### Texte proposé
◇ ◇ ◇ ◇

Une première carcasse de béluga pour l’année 2018 a été signalée au 1-877-7baleine le 26 mars dernier à Coin-du-Banc en Gaspésie. La carcasse était entière, mais en état de décomposition avancée, comme c’est souvent le cas lorsqu’une carcasse est trouvée après la fonte des glaces. L’animal a été attaché par des bénévoles pour éviter qu’il ne reparte avec les grandes marées. Des échantillons ont pu être prélevés, pour poursuivre le programme de suivi des carcasses de bélugas, et ce, pour une 35e année.
C’est à peu près à pareille date l’année dernière que la première carcasse de béluga avait été trouvée, aussi en Gaspésie, à L’Anse-à-Valleau. C’était le début d’une autre année noire quant aux mortalités pour cette espèce en voie de disparition.
2017 : Une autre année noire pour les bélugas
Au total, 22 carcasses de bélugas ont été retrouvées et échantillonnées sur les rives du Saint-Laurent l’année dernière. Bien que le nombre soit un peu plus élevé que la moyenne des dernières années (environ 15), c’est surtout l’âge des bélugas retrouvés qui inquiète Robert Michaud, le directeur scientifique du GREMM : « Encore cette année, le nombre de nouveau-nés retrouvés morts est très élevé. C’est une ponction importante sur le potentiel de rétablissement des bélugas.» En effet le nombre de carasses de nouveau-né est passé d’une moyenne annuelle de 1 entre 1983 et 2007 à plus de 7 depuis 2008.
Deux des 10 carcasses de jeunes bélugas ont été transportées à la Faculté de médecine vétérinaire de Saint-Hyacinthe où l’équipe du Dr Stéphane Lair poursuit son enquête à long terme sur les causes de mortalité des bélugas. «L’examen des deux veaux suggère un problème de séparation mère-veau», décrète-t-il. Il est plutôt rare de récupérer des nouveau-nés en bon état pour des nécropsies, car la petitesse de la baleine fait en sorte qu’elle surchauffe et se décompose très rapidement, laissant peu d’indices sur l’histoire de ses quelques jours, voire heures, de sa vie.
Selon les résultats des nécropsies pratiquées par l’équipe du Dr Lair depuis 1983, la majorité des nouveau-nés retrouvés morts sont âgés d’à peine quelques heures ou quelques jours. Ils ne présentent pas de signe de maladie, mais plutôt des signes de déshydratation et de débalancements électrolytiques. Ceci suggère que ces veaux meurent sans avoir été nourris par leur mère. La cause de ces séparations pourrait être liée à la condition physique des femelles. Deux des trois femelles transportées à Saint-Hyacinthe présentaient d’ailleurs des signes de mise bas récente ou d’allaitement en cours suggérant que leurs veaux n’ont probablement pas survécu à la mort de leur génitrice.
La mortalité des nouveau-nés et celle des femelles autour de la mise bas risquent d’accélérer le déclin de la population initié il y a 20 ans. Pour Véronique Lesage, chercheuse scientifique de l’Institut Maurice-Lamontagne de Pêches et Océans Canada, cette situation «coïncide avec des changements importants dans leur écosystème, des changements qui créent des conditions environnementales défavorables. On n’a peut-être pas de contrôle direct ou immédiat sur ces conditions, mais on peut agir sur les stresseurs qui résultent de nos activités, comme le trafic maritime, le dérangement dans les aires sensibles pour les mères et les jeunes, la contamination, les atteintes aux habitats et la compétition avec les pêcheries».

◇ ◇ ◇ ◇

### Consigne A
Traduisez en anglais cette phrase du texte sur les bélugas : « Au total, 22 carcasses de bélugas ont été retrouvées et échantillonnées sur les rives du Saint-Laurent l’année dernière. »
### Consigne B
Recopiez fidèlement le passage du texte sur les bélugas qui va de « C’est à peu » jusqu’à « 7 depuis 2008. ».
Les entrées qui suivent ne sont d’aucune utilité ici.

◇ ◇ ◇ ◇

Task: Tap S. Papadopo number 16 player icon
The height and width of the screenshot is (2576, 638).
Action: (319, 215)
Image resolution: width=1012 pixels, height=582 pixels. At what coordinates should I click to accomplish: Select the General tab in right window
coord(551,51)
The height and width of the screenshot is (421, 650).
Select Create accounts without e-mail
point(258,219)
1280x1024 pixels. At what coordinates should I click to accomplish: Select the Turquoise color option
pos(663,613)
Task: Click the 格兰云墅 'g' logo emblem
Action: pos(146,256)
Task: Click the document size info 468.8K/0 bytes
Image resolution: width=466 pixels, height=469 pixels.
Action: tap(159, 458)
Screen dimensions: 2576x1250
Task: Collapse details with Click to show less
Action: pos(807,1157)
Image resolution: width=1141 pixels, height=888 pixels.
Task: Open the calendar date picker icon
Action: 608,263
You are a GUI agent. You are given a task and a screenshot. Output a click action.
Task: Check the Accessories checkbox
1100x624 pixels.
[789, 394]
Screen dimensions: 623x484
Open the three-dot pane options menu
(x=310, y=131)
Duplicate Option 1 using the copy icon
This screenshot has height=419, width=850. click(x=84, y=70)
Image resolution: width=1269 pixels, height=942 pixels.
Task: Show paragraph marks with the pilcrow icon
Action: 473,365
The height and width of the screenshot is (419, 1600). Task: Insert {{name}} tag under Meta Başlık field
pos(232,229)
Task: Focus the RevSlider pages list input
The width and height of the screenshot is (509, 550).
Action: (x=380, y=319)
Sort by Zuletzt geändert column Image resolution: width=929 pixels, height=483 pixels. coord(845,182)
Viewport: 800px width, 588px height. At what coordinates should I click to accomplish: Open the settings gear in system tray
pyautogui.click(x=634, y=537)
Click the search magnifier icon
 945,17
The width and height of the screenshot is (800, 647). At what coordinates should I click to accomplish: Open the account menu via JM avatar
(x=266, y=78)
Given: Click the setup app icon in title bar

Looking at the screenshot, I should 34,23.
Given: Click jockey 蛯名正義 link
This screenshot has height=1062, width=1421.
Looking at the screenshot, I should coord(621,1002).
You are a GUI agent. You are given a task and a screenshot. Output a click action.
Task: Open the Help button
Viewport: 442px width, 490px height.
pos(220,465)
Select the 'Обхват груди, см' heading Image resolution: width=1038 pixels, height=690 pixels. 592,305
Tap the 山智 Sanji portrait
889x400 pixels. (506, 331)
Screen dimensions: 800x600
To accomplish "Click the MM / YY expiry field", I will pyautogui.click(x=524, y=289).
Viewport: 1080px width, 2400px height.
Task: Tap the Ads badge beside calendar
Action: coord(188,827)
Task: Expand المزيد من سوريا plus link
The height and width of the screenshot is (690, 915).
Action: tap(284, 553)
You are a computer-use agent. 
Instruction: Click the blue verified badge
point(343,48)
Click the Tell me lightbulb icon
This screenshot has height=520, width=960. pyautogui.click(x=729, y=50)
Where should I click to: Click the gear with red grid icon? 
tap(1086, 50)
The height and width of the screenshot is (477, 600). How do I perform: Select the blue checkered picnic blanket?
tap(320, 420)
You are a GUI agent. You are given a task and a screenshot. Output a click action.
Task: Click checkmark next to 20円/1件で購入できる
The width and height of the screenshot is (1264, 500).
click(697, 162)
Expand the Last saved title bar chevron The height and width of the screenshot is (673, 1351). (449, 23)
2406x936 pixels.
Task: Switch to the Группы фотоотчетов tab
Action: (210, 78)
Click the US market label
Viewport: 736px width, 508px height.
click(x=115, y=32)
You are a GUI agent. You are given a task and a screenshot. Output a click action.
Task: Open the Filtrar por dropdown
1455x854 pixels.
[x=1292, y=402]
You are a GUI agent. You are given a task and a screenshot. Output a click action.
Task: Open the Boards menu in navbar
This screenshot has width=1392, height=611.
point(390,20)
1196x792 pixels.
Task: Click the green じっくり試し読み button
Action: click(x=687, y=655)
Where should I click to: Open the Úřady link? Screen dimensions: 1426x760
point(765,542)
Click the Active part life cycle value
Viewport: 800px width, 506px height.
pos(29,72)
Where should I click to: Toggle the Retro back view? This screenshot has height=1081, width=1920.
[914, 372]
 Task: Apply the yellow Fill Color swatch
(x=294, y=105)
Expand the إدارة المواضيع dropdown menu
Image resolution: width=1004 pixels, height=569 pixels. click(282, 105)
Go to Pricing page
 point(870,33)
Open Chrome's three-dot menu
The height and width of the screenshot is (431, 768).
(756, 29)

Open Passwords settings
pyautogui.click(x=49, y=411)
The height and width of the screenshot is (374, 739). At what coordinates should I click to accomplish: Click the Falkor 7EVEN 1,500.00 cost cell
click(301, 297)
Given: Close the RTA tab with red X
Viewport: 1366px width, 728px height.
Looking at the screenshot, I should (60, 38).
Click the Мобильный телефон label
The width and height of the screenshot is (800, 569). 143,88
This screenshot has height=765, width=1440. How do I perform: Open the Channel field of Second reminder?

◇ ◇ ◇ ◇

### Réponse A
In total, 22 beluga carcasses were found and sampled on the shores of the St. Lawrence last year.

### Réponse B
C’est à peu près à pareille date l’année dernière que la première carcasse de béluga avait été trouvée, aussi en Gaspésie, à L’Anse-à-Valleau. C’était le début d’une autre année noire quant aux mortalités pour cette espèce en voie de disparition.
2017 : Une autre année noire pour les bélugas
Au total, 22 carcasses de bélugas ont été retrouvées et échantillonnées sur les rives du Saint-Laurent l’année dernière. Bien que le nombre soit un peu plus élevé que la moyenne des dernières années (environ 15), c’est surtout l’âge des bélugas retrouvés qui inquiète Robert Michaud, le directeur scientifique du GREMM : « Encore cette année, le nombre de nouveau-nés retrouvés morts est très élevé. C’est une ponction importante sur le potentiel de rétablissement des bélugas.» En effet le nombre de carasses de nouveau-né est passé d’une moyenne annuelle de 1 entre 1983 et 2007 à plus de 7 depuis 2008.